By this degraded standard Morning Glory, which opened today, is at least a qualified success. Let’s sweep the minuses out of the way. The screenwriter, Aline Brosh McKenna, also brought us Heigl’s 27 Dresses, all of which needed to be returned. The director, Roger Michell, was at the helm of Notting Hill (Julia! Hugh!)–compared to Life as We Know It, The Birth of a Nation–yet sticks close to the contemporary playbook. It has all those annoying externals: The slick, slightly vacuous, TV look, the happy-time editing (when in doubt, fast-forward the actors, it’s funny), the peppy pop soundtrack, and the hair. From scene to scene, Rachel McAdams is a symphony of bangs–flowing bangs, cascading bangs, tsunamis of bangs. If Morning Glory were in 3D you’d be issued a comb along with your glasses.

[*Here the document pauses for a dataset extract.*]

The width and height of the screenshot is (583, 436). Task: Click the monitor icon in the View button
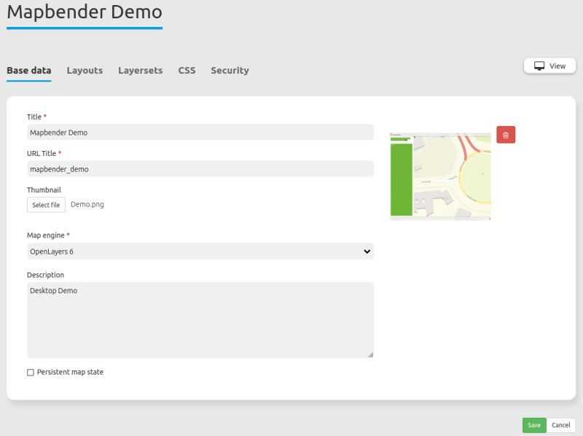point(539,65)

But. McKenna has the wit to make fun of these gang bangs, teasing our girl, making her all the more irresistible. And McAdams is a hoot. A low-intensity movie star, in part due to choosiness, and in part due to the inevitable questionable choices (she’s the girl you want to get to know, making her woman of mystery in Sherlock Holmes a miscalculation), she bursts into flame in Morning Glory, a whirligig of nervous comic energy as Becky, an associate producer at a morning news station in New Jersey. Unable to find any work-and-life balance given her early rising schedule and a chronic inability to focus on anything beyond her immediate periphery (the first, and last, date scene that begins the movie gets the movie off to a fast start), Becky falls off the beam entirely when she’s fired. A tornado of resumes later Becky lands a dream job, as the executive producer of “Daybreak,” a New York morning news show.

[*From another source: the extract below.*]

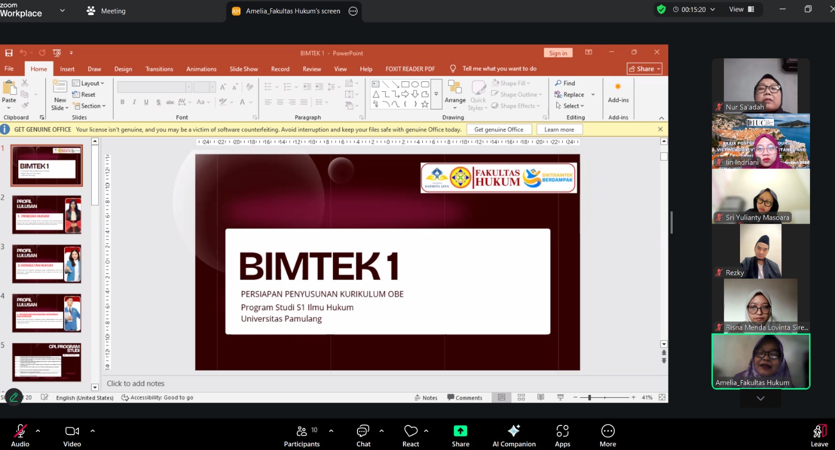
Task: Select slide 3 thumbnail Profil Lulusan
Action: [x=46, y=264]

There are however several catches for our budding Mary Richards (and the film is a lot closer in spirit to The Mary Tyler Moore Show than Broadcast News, a film finally getting its DVD and Blu-ray due via the Criterion Collection in January). The cellar-dwelling show has decrepit premises to match its woeful reputation. Her new boss Jerry, played with Zen consternation by Jeff Goldblum, has little faith in her abilities. And her tics and insecurities threaten to swamp a possible new relationship with a more blue-blooded worker bee, Adam (Patrick Wilson), who toils on the high-toned news program “Seven Days.”

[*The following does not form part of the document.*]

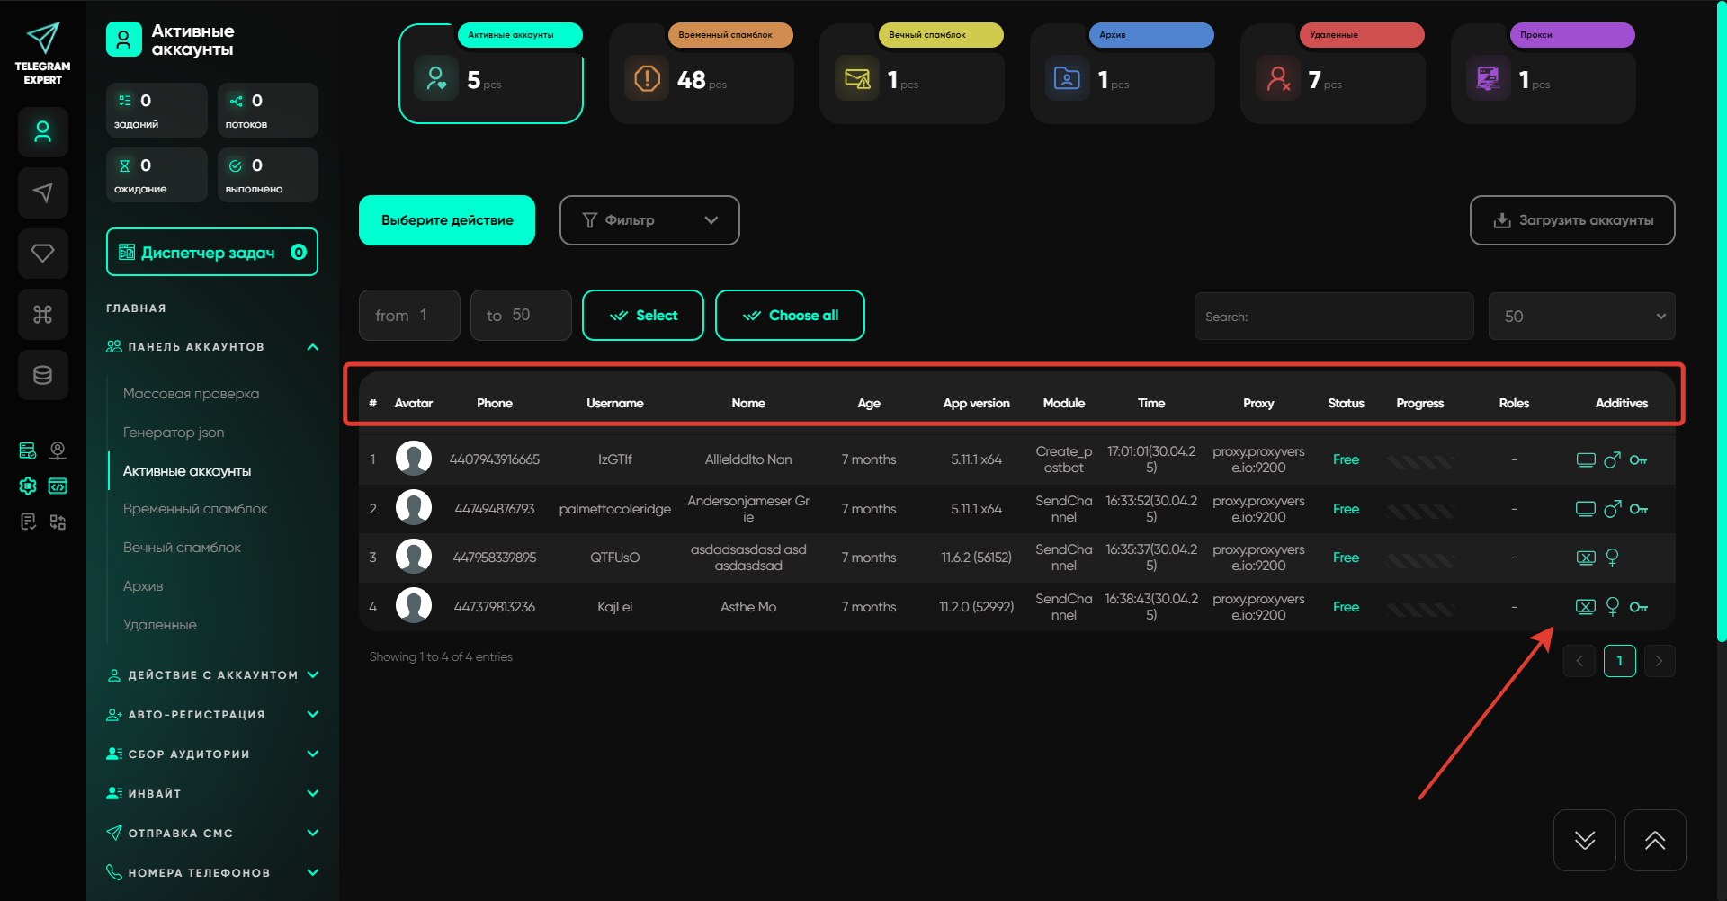1727x901 pixels.
Task: Open Массовая проверка in the sidebar
Action: coord(191,394)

To her credit, McKenna did script The Devil Wears Prada, the smartest workplace comedy of recent times, and she gives two veteran movie stars pitchforks this time. “Daybreak” co-anchor Colleen (Diane Keaton), all ice and cynicism underneath her TV smiles, is briefly mollified when Becky womans up and fires her sniggering, sexist co-chair (a vivid cameo for Modern Family‘s Ty Burrell). The detente only lasts as long as it takes for Becky to make her big move: pulling the laid-off anchor of “Seven Days,” Mike (Harrison Ford), out of his contractual mothballs and onto the show. Openly contemptuous of “Daybreak,” Becky, Colleen, and anyone who hasn’t covered Kosovo, Mike refuses to play nice with the morning crew, giving our plucky, perky producer a tough nut to crack.

Issues of journalistic integrity and responsibility in an age where everything is blurred by entertainment aren’t exactly foremost in Morning Glory, where they boil down to Mike defending the “bran” of hard news while Becky whips up “doughnuts” of daily infotainment. No, Morning Glory is about Mike and Colleen having death matches over their morning sign-off, each trying to get the last “goodbye” in, Becky dreaming up wild, ratings-grabbing stunt assignments for the terrorized weatherman (Matt Malloy), and our girl finding time in her schedule for Adam as a cancellation deadline for “Daybreak” looms. Not enough time to wonder, what with montages and all, why a go-getter like Becky is more interested in fusty news shows than Internet entrepreneurship as a career choice. Ah, but those kids labor in isolation, cut off from their fellow eccentrics. Morning Glory, a movie so sweet-natured it wouldn’t recognize the secondary meaning of its title, isn’t about work, it’s about family, as Becky patches up a newsroom-wide substitute for her own absent dad and undercutting mom (Patti D’Arbanville).

The movie is foremost about the pleasures of acting. “My” stars, the ones I grew up with, are more and more having to make do with crumbs or, in the case of any actress over 60, Meryl Streep’s leftovers. Under those circumstances I can’t begrudge a talent as idiosyncratic as Keaton’s making do with Mama’s Boy and some of the other glitches on her CV, and Morning Glory shows she still has some gas in the tank as she teams up combustibly with Ford. He is by far the stranger case–save for his senior Indiana Jones, he hasn’t been himself since 1997 and Air Force One, in rickety vehicles that haven’t gotten off the ground. He comes on strong in Morning Glory, channeling Clint Eastwood in Gran Torino, then modulates under Becky’s all-hands-on-deck stewardship. Mike’s misanthropic frustration at being marooned by his own standards is etched in his Ford’s face…and underneath, I think, is the actor’s relief at getting a part that has a definite Oscar arc to it, one that only requires him to com and not to rom. While agreeably paired with Melanie Griffith in Working Girl (1988) the whole younger woman relationship jazz ended badly for him and Sabrina seven years later, if more happily offscreen with Calista Flockhart.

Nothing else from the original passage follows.